Sunday, January 10, 2016

Vehicles of Mass Music Consumption.

At the same time that I am in a full-on embrace of the newest way to consume music (Spotify/subscription music services in general) I have started buying CDs again.

I lost my extensive music collection (upwards of 500+ CDs, dozens of mixtapes, and a crate of records) in the tornado of 2011, but I didn't care much because all of that music lived on my laptop as 1s and 0s anyway.

But now, almost exactly 5 years after I spent the winter of 2011 re-ripping all my CDs in 320kbps, I'm beginning to collect CDs again. I don't have much in the way of what you'd call "disposable" income, so I'm not buying albums I already have. But new music I want to OWN, a concept we don't necessarily even have to partake of in a subscription music world anymore, I've been buying used.

While it's easier than it's ever been to acquire music; (with Spotify I pay a monthly fee of $10 and click on a little + sign next to any music I want to "add to my music") this music is not ours.

My new system of acquiring music goes something like this. I hear music I like. If I really like it, I click that little + button. If I listen to it repeatedly for days, weeks, months, I'll look for it used in the physical format of Compact Disc or Vinyl. If the vinyl comes with a digital download and I really really like it, enough to pay 20 bucks, I do so.
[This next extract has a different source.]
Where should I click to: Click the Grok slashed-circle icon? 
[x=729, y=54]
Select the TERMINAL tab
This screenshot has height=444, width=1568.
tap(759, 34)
More often, if the used CD costs roughly the same as buying the album from iTunes or Google Music digitally, I do that. Having that tangible item that is YOURS cannot compare to the ephemeral ownership of digital downloads. Don't even get me started on DRM...

When you get your new-to-you CD home with you and start to rip it into your digital world you get the choice to store it in any size of digital file you'd like. 320kbps is perfectly acceptable, but for the truly important albums, you can go lossless. That's when your digital music sounds just as good as the CD. This is truly important when you care about sound. When you have invested in a good stereo setup, headphones, etc. If you can tell the difference between a CD's sound quality and your digital files, then physical representations of music are still the way to go and I'm glad I'm going back as a way to go forward.
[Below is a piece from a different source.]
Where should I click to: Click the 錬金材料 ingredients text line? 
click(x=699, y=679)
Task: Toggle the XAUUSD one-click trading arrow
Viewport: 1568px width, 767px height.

I still don't own a dedicated CD player unless you count the one in my car, which I don't, because I don't spend much time there at all. Listening to CDs will be difficult until I find a component CD player for my stereo, but I've got a little baby CD collection again, and while it's uneven and strange, it's mine and that's pretty cool. I can lend them to friends. I can put them back on my computer if my computer self-destructs. I can open them up and look at the artwork and read the lyrics.